Nos études annexes ont permis de mettre en avant les débouchés concrets permis par notre recherche. Il est apparu que le sens des mots couramment utilisés en gériatrie (tels que l’angoisse, le détachement ou l’agitation) varie non seulement en fonction de notre cursus professionnel, mais aussi de la culture du groupe avec qui nous partageons des références implicites communes. Il nous faut donc sans cesse interroger et inventer un langage commun, faisant partie de la culture du groupe. Non seulement les professionnels doivent partager le sens donné à chaque terme récurrent (sachant que le vocabulaire utilisé fonctionne avec un certain nombre de mots-clefs, largement employés, variant en fonction des formations professionnelles, mais aussi des lieux de travail), mais ils doivent être attentifs au fait que les personnes âgées elles-mêmes peuvent percevoir des sens variables aux termes employés.

Notre recherche a aussi pu mettre en avant l’importance d’une sensibilisation, voire d’une formation à l’écoute des messages non verbaux des personnes âgées démentes, afin d’adopter de façon volontaire une posture attentive aux signes non verbaux ; ceci pour faciliter la prise en compte des ressentis et des émotions de la personne âgée démente, améliorer la qualité de vie par l’échange relationnel ainsi permis, et redonner corps à un projet d’accompagnement professionnalisé riche de sens.

Nous proposons pour conclure ce schéma récapitulatif, reprenant à notre sens la clef de la communication non verbale auprès de ces personnes :

Tableau 34 : L’information non verbale, « voie royale » de la connaissance des émotions de la personne âgée démente
Tableau 34 : L’information non verbale, « voie royale » de la connaissance des émotions de la personne âgée démente

Cette étude ouvre de nombreuses pistes de réflexion concernant les émotions des personnes âgées démentes :

Nous souhaitons ultérieurement entreprendre un travail expérimental traitant de l’impact de nos représentations sur la formulation de nos questions : cette expérience se basera sur la retranscription littérale de la formulation des questions posées aux personnes âgées filmées lors de notre étude principale ; nous demanderons à un échantillon représentatif de personnes de donner leur avis subjectif sur ces différentes formulations : ces questions semblent-elles s’adresser à des personnes âgées souffrant de démence sénile ou non ?

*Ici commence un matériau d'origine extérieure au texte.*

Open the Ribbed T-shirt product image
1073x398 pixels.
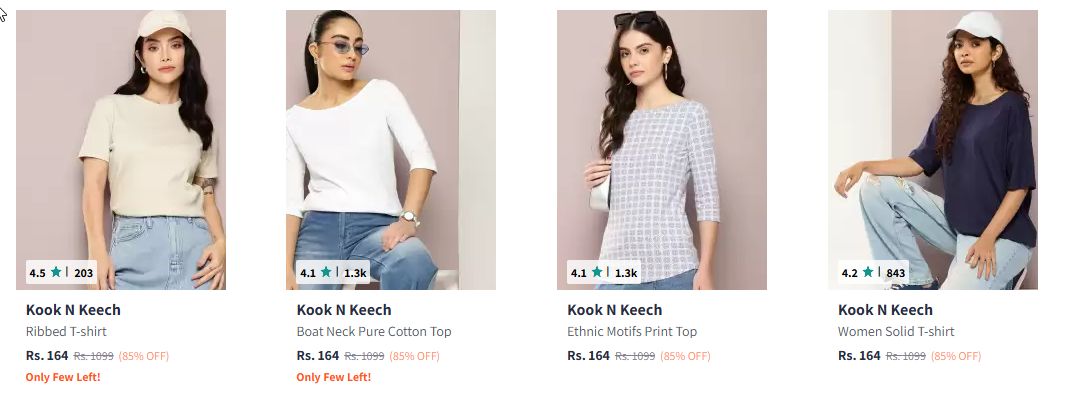tap(121, 150)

Cette étude aura pour objet de déterminer si les thérapeutes filmés adaptent, consciemment ou non, leur formulation en fonction de l’état de leur interlocuteur.

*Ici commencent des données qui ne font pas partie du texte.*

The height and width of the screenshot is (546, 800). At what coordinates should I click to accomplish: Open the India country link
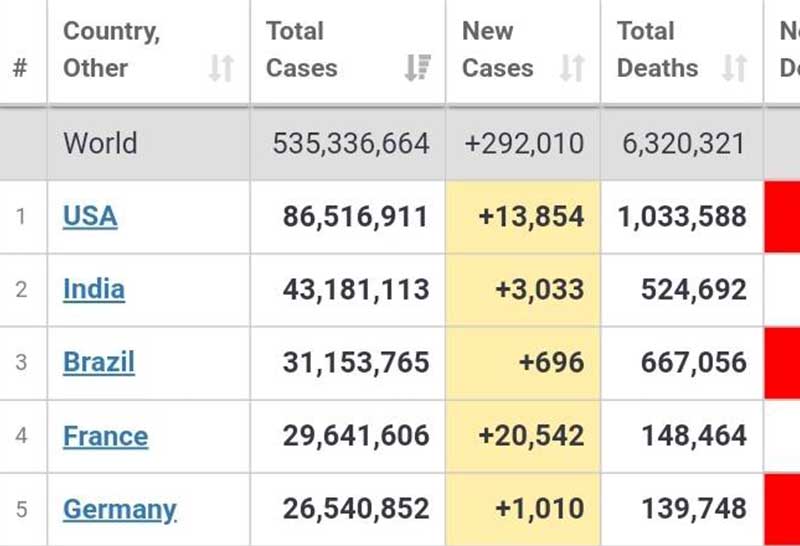pos(94,289)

Concernant cette étude, nous émettons l’hypothèse que le degré de sévérité de démence de la personne âgée induit un type spécifique de formulation de la question qui interfère dans la relation.

Un autre projet consistera à interroger les personnes âgées (atteintes ou non de démence) sur les expressions faciales de sujets photographiés, éprouvant des émotions négatives ou positives, afin de connaître la perception des émotions selon l’atteinte démentielle : comment des émotions comme la peur, la joie, la tristesse, sont identifiées en cas de pathologie démentielle ; quelles sont les difficultés à les discerner, à les distinguer les unes des autres ?

Ce travail permettra l’analyser la convergence entre ce que la personne âgée décrit et ce qu’elle discerne. L’objectif sera de mieux connaître le vécu des personnes âgées atteintes de démence sénile dans leur relation aux autres.

Rappelons que le projet final dans lequel nous entendons nous inscrire vise à évaluer l’amélioration de la qualité de vie des personnes âgées démentes à travers des actions spécifiques de prise en compte de leurs expressions non verbales, rétablissant la voie d’un échange possible au-delà du verbal.